» **Saved entries**:
··········

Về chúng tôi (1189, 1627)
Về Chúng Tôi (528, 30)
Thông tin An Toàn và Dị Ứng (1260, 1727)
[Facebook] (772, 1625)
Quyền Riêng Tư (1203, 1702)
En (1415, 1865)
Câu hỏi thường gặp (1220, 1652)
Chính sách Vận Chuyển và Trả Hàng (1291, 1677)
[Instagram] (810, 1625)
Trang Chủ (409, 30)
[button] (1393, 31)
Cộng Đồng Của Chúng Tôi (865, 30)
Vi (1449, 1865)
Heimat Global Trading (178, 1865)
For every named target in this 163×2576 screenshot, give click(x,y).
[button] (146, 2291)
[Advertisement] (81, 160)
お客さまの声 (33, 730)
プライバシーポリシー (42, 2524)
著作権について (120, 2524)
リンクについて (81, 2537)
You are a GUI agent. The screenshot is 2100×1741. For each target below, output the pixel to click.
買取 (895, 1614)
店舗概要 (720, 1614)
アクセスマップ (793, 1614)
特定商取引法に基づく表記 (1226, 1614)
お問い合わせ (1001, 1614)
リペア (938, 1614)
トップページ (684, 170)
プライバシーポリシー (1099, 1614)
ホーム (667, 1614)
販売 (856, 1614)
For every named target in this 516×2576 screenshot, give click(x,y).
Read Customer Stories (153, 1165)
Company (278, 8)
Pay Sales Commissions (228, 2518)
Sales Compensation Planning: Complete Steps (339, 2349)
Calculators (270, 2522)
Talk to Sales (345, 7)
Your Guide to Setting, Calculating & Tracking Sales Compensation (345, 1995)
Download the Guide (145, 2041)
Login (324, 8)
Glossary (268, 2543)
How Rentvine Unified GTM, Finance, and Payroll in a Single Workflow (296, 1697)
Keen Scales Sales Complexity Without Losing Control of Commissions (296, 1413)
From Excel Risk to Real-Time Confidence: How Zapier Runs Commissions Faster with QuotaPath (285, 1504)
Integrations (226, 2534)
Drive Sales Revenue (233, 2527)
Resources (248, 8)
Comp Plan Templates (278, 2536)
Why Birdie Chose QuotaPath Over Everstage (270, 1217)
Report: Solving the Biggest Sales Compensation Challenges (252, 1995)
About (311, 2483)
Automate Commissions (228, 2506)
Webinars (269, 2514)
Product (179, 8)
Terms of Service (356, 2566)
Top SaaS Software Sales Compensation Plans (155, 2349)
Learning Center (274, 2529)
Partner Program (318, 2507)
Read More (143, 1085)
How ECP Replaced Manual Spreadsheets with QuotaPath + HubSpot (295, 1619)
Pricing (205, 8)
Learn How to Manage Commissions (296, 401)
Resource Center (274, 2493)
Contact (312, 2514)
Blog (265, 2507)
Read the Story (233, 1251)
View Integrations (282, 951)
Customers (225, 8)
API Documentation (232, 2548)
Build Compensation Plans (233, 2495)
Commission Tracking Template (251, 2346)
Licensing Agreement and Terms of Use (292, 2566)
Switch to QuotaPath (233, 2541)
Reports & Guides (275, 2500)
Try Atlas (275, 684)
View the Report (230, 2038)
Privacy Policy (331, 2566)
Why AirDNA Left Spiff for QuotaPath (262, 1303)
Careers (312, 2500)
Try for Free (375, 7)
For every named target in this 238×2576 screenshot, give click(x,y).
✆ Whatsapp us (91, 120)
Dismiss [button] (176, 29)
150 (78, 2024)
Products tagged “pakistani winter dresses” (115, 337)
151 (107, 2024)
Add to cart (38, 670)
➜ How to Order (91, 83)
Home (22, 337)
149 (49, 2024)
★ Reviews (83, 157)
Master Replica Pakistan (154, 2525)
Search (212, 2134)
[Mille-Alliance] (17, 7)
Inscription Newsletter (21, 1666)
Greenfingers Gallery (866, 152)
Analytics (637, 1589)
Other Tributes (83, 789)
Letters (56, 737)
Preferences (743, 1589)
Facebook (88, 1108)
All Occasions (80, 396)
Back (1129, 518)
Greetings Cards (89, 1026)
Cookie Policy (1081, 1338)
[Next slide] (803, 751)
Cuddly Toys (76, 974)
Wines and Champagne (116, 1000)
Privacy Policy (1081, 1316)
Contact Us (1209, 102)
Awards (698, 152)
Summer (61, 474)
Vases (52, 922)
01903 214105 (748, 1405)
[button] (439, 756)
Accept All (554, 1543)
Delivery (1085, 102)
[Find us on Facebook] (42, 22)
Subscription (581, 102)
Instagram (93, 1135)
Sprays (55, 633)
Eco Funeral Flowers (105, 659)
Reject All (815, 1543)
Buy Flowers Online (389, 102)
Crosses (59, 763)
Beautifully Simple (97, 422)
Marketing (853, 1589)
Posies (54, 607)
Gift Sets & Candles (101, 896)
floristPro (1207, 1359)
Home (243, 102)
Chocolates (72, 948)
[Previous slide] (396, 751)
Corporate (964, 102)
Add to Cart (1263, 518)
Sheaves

··········

» **Task item**:
The result is a copy of every line above where the word "give" shows up.

» **Response to this exercise**:
For every named target in this 163×2576 screenshot, give click(x,y).
For every named target in this 516×2576 screenshot, give click(x,y).
For every named target in this 238×2576 screenshot, give click(x,y).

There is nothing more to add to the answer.